I don't know if you've seen the blog post "How To Miss A Childhood", but it has been floating around through my circle of friends and acquaintances for a few days now. If you haven't read it yet, go and read through it
here. It's ok, I'll wait a few minutes.
Yes, when I first read it I felt the guilt start to rise. I know that I am one of "those" moms. The one who can't have her phone away from her. Who checks facebook obsessively...and while I'm on I may as well check email and my favorite message board. Whether I'm in the car or on my couch or at a friend's house, I still feel the need to check everything. Now, in the back of my mind I completely understand that this is unhealthy and that the interwebs will not shut down if I fail to check facebook for half an hour. It is a compulsion, an obsession, a time waster, and a life stealer. I've known these things, that part wasn't really a new revelation to me.
But that other part? About "How To Grasp A Childhood"? Now, that part made me think. The first bit did its part in making me feel guilty, but this part didn't do a thing to motivate me to get out from behind the computer. So I took a day to chew on it. I read it again. I read all the comments.
Then it hit me.
Part of the reason I hide behind my cell phone and I feel like the tv must be on all the time is because I don't know what to do otherwise. My kids don't want me the way other kids want their moms. Oh they love me, undoubtedly. They enjoy our cuddles and tickles. But much of what they want from me is physical (tight hugs) or needs based (fetching them food and drink). They don't want me to read to them. In fact, when I try they tend to yank the book out of my hands and throw it to the floor. They don't want me to join in there play (just try touching one of Diva Girl's toys...you may find yourself in the middle of a storm of fury!) I can't take them outside to play because we have no fenced in yard to keep them safe.
This isn't what I thought it would be like.
I know that the best thing I can do for my kids is give them tons of engaged time through the day. But honestly, I am ashamed to admit, I got tired of being rejected. Over and over again, the message I get from my kids is "Go away, I will get you if I want to." I was tired and hurt and every day I look at my kids and feel like I wish I could connect with them and play with them but I can't. So yes, it's easier for me to pull up facebook and feel like I'm "connected" to people. It's easier for me to read blogs than to try to read to my kids. Some of you may not understand this, some of you may judge me for this.I judge myself for this. I'm not trying to blame my kids for my behavior, I'm just trying to explain it.
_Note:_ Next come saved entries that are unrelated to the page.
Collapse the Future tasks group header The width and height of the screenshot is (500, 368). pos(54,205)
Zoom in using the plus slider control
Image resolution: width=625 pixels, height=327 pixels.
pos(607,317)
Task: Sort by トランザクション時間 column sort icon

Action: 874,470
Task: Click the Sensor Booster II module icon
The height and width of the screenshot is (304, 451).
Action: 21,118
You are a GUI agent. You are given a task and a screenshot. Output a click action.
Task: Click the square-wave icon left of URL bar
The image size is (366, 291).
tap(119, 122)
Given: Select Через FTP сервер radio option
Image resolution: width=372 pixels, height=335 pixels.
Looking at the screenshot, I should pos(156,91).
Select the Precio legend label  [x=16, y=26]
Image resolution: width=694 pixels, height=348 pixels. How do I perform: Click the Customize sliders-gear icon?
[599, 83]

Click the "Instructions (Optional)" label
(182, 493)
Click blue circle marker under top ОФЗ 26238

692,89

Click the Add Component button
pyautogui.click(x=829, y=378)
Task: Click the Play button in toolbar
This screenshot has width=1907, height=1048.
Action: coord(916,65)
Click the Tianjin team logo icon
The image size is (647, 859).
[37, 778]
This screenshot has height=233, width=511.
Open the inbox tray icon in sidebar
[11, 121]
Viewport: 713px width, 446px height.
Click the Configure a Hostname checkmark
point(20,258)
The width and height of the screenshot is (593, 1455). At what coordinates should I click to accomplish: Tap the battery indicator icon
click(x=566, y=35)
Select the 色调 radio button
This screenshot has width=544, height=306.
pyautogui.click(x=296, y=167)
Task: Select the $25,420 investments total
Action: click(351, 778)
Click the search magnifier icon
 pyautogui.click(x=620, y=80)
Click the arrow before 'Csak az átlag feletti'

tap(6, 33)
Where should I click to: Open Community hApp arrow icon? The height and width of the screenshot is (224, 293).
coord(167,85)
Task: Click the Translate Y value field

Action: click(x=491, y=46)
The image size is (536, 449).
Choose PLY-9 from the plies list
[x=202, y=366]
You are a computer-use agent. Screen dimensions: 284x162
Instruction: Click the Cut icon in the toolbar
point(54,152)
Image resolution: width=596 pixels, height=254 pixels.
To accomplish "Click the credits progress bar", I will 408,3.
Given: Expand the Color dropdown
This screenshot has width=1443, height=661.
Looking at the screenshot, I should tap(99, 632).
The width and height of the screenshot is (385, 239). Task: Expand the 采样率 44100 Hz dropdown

After coming to these realizations, I know I have to do something about this. Sure, leaving my kids to play by themselves might be what they want, but I know that isn't best for them. Sure, burying my head in the internet is easier, but motherhood isn't easy. Somethings got to give, and I guess that something is me. So I'm starting today. For one hour a day, every day- no phone, no computer, no tv. That might seem like very little but I have to start somewhere, and for me that is a big leap to make. I will turn them off, so as to resist temptation. And every day I will give myself a little challenge of something to do with the kids. I'll keep you posted on how it goes (whoever "you" are...I have no idea who reads this). Pray for me, folks, because this has to be a God thing or I will fail miserably. These tasks may sound small, but some of them are particularly challenging for my troupe. Some of them may end up looking very different than the traditional ways people do them with their kids...well, I was never one to be like everyone else anyways.
Week 1:
Day 1- Read a book to the kids
Day 2- Fingerpaint
Day 3- Fun with bubbles
Day 4- Tea party
Day 5- Kitchen play
Day 6- Water play
Day 7- Take a walk
I love my kids. Now it's time to give them a childhood beyond the therapies and beyond what I had in my head that childhood SHOULD be like. They already know that their mommy loves them, but now it's time for them to know that their mommy enjoys them.